Görüşmeniz kayıt altına alınıyor

Köşe Yazısı
3 Aralık 2009 Perşembe

David Ojalvo


Güzel kelimedir “dinlemek”. Birisinin, sizin sözlerinize kulak vermesi, yani “dinlenmek” de öyle. Bu iki kelime, layıkıyla, iletişimde bütünleşiyor. Anlamak, anlaşılmanın bir ayağı iyi konuşmaktan, kendinizi iyi ifade etmekten geçiyorsa, diğeri ayağı da iyi bir dinleyici olmakta. Bu kavramlar birbirlerini tamamlıyorlar.

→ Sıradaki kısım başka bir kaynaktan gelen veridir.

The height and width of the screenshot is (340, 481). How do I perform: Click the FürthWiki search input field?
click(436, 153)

Eğer bilgi birikiminiz çoksa, iyi bir konuşmacıysanız, insanların sizi dinlemekten keyif alacaklardır. İyi bir dinleyiciyseniz, çevreniz sizle paylaşımda bulunurken anlaşıldığını hissedecek, mutlu olacaktır. Hatta iyi bir dinleyici olmanın, insanın kendine ve karşısındakine verdiği önemi yansıttığını düşünürüm.
***
İletişim araçlarından biri olan, “dinlemek” hayatının her alanında var. Toplumların bir arada olabilmesinin anahtar öğelerindendir insanların konuşması ve birbirini dinlemesi. Dostlukların, dost sohbetlerinin bir temelidir. İnsanın beş duyu organından biri olan kulak, bu yüzden vardır.

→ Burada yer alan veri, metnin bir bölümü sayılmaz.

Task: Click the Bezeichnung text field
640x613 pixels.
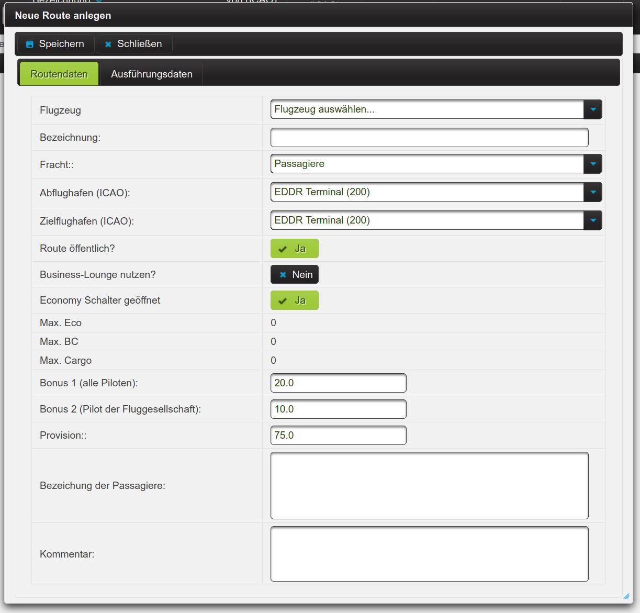Action: (429, 138)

Yaratılışından ve içinde bulunduğu doğadan yola çıkarak, insanoğlu birçok alanda olduğu gibi, bu konuda da çalışmalar yaptı, yapıyor. Örneğin, Alexander Graham Bell’in telefonu icat etme sürecinde, işitme engelli olan annesi ve işitme engelliler için yıllarca çalışmalar yapan babası ile dedesinin rolü vardır. Amacı iyiydi Bell’in, sağırlar için sessizliği ortadan kaldırmaktı. 134 yıl önce ilk telefon görüşmesini yaptığında Bell, bir gün bu cihazın özel hayatın gizliliğini delmenin bir aracı olacağını tahmin edebilir miydi?... Hem de keyfi olarak, “bir suç için güçlü şüpheler, deliller” olmadan insanların üçüncü şahıslar tarafından dinleneceğini?... Özel konuşmaların medyaya kolaylıkla servis edilebileceğini?...
***
Dinleme korkusu, toplumda ciddi bir yer edinmiş durumda. Bu korkuyu, “paranoya” olarak değerlendirmek de pek mümkün görünmüyor artık. Birkaç yıl öncesine kadar, birçoğumuzun hatırına, telefonda konuşurken “dinleniyor muyum?” sorusu gelmezdi. Burada bir noktaya daha değinmek istiyorum. Telefonların dinlendiği gerçeği, medyada önümüze serildiği kadar, telefonla çeşitli görüşmelerin de “kayıt altına alınması” bu sürece katkıda bulunuyor, kanaatindeyim. Bugün bankalar, havayolları, telekomünikasyon kuruluşları dahil pek çok şirketin çağrı merkezlerini aradığınızda, her görüşmenin “kayıt altına alındığı” bildirilmekte. Üstüne üstlük, bu kayıt altına alma işlemi için onayınız da alınmıyor. Dolayısıyla özel olsun veya olsun telefonla görüşebiliyor olmak, içimde çoktandır bir özgürlük hissi uyandırmıyor.
***
Aslında sadece telefon görüşmeleri değil, toplum/birey çoktan farklı kanallar aracılığıyla kuşatma altında. Bu kuşatmayı “faşizm” olarak değerlendirenler de var. Öte yandan karamsarlığa düşmüyorum. Bir zamanların Almanya’sında örneğin, en şiddetli boyutuyla büyüklerim böylesi bir rejime maruz kalmıştı. Din ve toplum ayrımı gözetmeksizin, bazen “o dönemden daha iyi bir zamanda mıyız” diye soruyorum. Bazı açılardan bu sorunun yanıtı “şüphesiz evet”; ama “daha özgür bir ülke/dünya” uğruna, birçoklarının hayatlarını feda ettiği ve bugün de nice insanın sıkıntılara katlandığı bir zamandayız. Bu doğru ideali paylaştığımız, yaşatmaya çalıştığımız sürece de, bu sıkıntılara katlanmaya devam etmeli. Telefonlar dinlense de, baskılar ve korkular olsa da... Doğru gitmediğine inandığı bir akışa kapıldığının farkındaysa insan, “susmak” özünde tercih edilen olmamalı. Elbette sabır göstermeli, mümkün olan en doğru yer ile zamanı bulmalı ve tepkisiz kalmamalı.
***
Telefonlar dinleniyor.
Dinlenenler, hakkında “kuvvetli suç şüphesi” bulunan kişiler olmayabilir.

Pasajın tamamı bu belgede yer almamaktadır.